Keratoconus is a progressive eye disorder that gradually pinches the cornea, forcing it into an abnormal shape. Initially, many keratoconus patients are able to improve their eyesight by wearing standard GP lenses. As the disease advances, standard contact lenses may start to cause discomfort, and the wearer will be advised to switch to scleral lenses.

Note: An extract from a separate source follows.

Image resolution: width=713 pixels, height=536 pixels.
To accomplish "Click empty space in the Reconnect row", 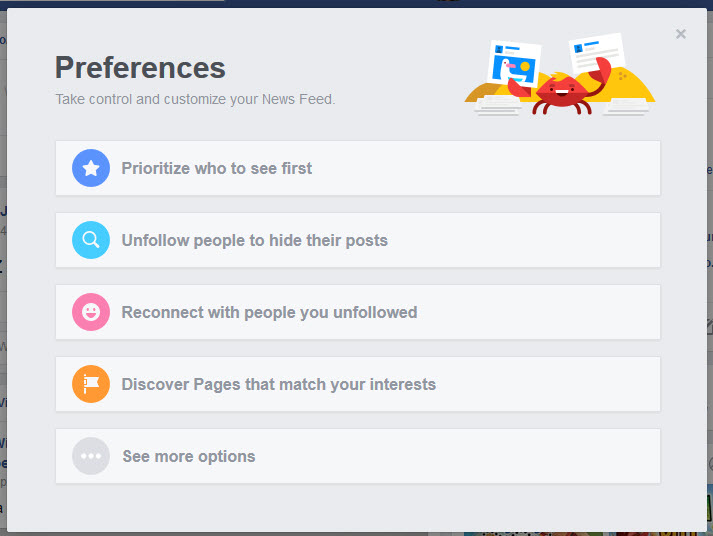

If you’ve been told you need scleral contact lenses, you likely have irregularly-shaped corneas. A misshapen cornea blocks light from entering the eye, which results in blurry vision. Scleral lenses enable people with corneal irregularities or severe dry eye to comfortably wear contact lenses. These large-diameter gas permeable (GP) lenses cover the entire cornea as well as the sclera (the “white of the eye”). As such, the diameter of a scleral lens measures between 14.5 mm to 24 mm, much larger than a standard GP contact lens.
Scleral Lens Fitting
An ICON eye care specialist will perform a detailed inspection of the curvature of your cornea when fitting you for a scleral lens. Based on this examination, your doctor will create a customized scleral lens tailored to your unique eye structure. After your scleral lenses are made, you’ll need to visit your eye care specialist several times so they can ensure the lenses fit properly. During this trial period, the size, parameters, and contour of the lenses may need to be adjusted. Since scleral lenses are much larger than normal GP contact lenses, your eye specialist will also need to teach you how to correctly insert and remove your new lenses.